COGS Course Offerings 2018-2019

Fall 2018 COGS Seminar Courses

COGS 200 (Section 946068) : Social Impacts of Cognitive and Information Sciences | Staff

As cognitive scientists, we study the mind, information and society -- but as cognitive scientists, we also have a hand in shaping how our minds, information and societies work! In this COGS200 series, we will learn how developments in fields such as AI, data science, design, ethnography, neuroscience, psychology and robotics affect the world we live in. In order to do this, we will hear from speakers from across the cognitive sciences talk about pressing issues such as detecting bots on social media or how cognitive linguistics can be applied to public policy. However, to better contextualize our own work, we will also be recruiting top-notch speakers from fields such as science studies, sociology and history to understand topics such as the past and future of ethics in fields like neuroscience or how 'design thinking' and 'data science' have become so valuable to researchers and businesses. This COGS200 series should be of interest to students from all areas of CogSci, as well as students in related fields such as anthropology, communications, CS, design, neuroscience, psychology, philosophy and even history. All students enrolled for credit will be expected to attend weekly presentations (Fridays, 3:00pm - 4:20pm; open to the public) and participate actively in discussion sessions (Fridays, 2:00pm - 3:00pm).

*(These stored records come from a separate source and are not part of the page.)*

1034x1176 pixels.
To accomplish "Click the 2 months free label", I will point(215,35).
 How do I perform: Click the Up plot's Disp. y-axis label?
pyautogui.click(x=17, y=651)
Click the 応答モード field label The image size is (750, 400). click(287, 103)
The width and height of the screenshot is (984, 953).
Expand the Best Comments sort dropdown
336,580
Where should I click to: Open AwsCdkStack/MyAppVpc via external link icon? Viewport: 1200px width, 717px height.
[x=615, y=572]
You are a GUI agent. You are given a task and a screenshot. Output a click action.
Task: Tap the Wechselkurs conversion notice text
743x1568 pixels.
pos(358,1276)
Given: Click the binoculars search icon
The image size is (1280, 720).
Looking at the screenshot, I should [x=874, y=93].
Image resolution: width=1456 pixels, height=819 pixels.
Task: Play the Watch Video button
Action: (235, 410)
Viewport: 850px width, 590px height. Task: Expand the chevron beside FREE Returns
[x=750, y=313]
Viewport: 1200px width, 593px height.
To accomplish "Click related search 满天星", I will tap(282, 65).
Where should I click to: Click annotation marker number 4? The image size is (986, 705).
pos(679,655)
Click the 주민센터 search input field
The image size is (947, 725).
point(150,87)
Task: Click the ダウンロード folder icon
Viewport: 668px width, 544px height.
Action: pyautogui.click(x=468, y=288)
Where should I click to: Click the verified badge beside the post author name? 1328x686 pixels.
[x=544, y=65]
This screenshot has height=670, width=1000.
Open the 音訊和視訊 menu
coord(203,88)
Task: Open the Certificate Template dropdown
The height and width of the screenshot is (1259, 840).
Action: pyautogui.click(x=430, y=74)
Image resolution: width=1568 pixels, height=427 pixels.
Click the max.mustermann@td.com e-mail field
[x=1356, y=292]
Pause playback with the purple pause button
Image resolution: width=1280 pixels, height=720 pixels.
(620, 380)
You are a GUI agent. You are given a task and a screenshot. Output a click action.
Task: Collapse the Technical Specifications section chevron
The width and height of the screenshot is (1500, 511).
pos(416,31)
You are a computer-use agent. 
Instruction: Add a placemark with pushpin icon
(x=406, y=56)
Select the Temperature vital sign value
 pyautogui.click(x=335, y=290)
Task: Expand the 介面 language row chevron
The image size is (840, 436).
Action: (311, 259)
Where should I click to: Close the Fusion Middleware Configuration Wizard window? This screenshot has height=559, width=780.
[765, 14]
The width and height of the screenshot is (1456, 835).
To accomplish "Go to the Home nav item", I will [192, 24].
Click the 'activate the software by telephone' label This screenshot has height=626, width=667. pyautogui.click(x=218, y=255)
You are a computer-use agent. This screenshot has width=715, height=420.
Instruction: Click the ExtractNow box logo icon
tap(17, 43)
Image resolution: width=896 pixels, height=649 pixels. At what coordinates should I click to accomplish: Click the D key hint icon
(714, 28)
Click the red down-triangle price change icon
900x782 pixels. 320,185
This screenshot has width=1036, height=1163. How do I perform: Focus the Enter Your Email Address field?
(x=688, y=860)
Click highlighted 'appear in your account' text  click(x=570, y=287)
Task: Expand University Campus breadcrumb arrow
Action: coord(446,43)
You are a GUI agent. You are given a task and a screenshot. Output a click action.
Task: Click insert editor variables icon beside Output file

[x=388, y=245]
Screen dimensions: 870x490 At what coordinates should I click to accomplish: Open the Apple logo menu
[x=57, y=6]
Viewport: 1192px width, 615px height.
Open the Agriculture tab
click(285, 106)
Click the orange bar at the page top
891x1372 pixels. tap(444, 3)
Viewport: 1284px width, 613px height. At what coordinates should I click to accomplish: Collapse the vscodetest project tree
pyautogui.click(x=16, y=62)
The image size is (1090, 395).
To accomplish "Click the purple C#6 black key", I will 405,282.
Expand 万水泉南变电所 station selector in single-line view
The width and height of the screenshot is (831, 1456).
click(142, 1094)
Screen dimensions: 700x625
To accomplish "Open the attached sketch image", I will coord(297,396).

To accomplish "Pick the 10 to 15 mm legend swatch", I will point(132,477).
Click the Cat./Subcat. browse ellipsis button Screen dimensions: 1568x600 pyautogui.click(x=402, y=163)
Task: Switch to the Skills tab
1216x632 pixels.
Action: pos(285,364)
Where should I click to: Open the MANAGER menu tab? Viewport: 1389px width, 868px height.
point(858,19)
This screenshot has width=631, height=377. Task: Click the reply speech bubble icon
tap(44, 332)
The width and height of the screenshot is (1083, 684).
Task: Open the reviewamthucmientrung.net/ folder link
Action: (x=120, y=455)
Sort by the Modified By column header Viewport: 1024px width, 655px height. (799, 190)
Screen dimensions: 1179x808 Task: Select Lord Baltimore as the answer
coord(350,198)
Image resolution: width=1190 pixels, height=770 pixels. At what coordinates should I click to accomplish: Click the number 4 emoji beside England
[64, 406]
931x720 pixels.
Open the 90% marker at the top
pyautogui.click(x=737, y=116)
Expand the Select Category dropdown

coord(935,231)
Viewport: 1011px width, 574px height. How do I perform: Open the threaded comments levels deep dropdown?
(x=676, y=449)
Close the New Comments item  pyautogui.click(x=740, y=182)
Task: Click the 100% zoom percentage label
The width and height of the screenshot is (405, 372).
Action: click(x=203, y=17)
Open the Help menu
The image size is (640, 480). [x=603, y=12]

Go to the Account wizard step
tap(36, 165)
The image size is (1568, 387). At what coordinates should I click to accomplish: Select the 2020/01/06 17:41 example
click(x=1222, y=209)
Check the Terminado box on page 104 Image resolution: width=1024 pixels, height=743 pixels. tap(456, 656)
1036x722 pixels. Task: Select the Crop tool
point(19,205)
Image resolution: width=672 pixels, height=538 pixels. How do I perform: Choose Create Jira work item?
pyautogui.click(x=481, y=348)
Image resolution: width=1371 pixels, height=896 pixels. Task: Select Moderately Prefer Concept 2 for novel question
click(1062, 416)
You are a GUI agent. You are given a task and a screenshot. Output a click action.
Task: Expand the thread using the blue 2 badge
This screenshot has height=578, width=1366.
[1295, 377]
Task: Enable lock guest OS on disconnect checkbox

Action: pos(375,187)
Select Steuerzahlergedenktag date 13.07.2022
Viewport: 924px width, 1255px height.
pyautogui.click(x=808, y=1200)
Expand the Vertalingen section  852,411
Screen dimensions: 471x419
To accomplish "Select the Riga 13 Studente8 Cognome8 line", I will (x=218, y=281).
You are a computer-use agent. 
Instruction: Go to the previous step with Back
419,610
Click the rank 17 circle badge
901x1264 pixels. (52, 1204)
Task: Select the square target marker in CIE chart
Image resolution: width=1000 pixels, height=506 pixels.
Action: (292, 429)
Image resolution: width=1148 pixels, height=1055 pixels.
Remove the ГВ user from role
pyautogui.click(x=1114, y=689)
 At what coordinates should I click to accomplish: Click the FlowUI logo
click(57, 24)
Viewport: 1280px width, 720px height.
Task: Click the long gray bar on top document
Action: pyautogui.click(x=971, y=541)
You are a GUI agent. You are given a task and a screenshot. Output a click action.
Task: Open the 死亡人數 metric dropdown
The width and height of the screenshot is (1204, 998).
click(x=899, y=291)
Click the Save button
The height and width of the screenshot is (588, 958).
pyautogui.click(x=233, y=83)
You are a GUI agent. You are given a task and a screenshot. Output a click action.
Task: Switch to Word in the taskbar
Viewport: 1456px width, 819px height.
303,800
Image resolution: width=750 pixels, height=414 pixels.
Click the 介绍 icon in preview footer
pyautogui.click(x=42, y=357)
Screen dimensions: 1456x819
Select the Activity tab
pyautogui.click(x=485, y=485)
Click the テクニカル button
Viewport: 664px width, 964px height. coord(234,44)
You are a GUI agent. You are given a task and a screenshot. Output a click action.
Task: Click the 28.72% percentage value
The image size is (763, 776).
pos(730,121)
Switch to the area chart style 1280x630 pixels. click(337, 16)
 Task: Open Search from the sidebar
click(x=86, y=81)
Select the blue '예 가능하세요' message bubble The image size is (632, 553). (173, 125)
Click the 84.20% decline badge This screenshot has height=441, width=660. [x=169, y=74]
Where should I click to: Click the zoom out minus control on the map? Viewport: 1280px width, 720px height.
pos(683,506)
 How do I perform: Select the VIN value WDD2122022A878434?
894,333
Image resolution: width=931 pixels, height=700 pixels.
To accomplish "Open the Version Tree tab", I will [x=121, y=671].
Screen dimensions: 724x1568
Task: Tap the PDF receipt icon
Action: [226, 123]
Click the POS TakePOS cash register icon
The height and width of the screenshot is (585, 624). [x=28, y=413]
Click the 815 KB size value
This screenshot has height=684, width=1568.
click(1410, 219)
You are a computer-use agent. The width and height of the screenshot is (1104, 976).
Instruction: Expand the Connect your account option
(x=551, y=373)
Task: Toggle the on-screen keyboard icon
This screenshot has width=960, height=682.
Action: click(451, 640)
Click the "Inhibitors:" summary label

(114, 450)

COGS 260 B00 (Section 956628) : The Evolution of Social Cognition: Comparative Perspectives | Professor Chris Johnson

This course will investigate issues pertinent to the evolution of social cognition in humans through a review of contemporary research on, primarily, nonhuman subjects. Topics will include communication (to coordinate activity, to inform, to deceive), collaboration (including cooperation & division of labor), coordinated attention (including teaching, theory of mind & imitation), and prosociality (including helping, sharing, & the emergence of ethics), with the goal of clarifying the selective pressures that may have shaped and elaborated these adaptations in our species. Participants are expected to read and discuss the assigned literature in a once-per-week seminar, and will complete a final paper. The time and place of this seminar will be arranged to suit the participants’ schedules - the initial orientation meeting will be held on Friday Sept 28 in CSB 272.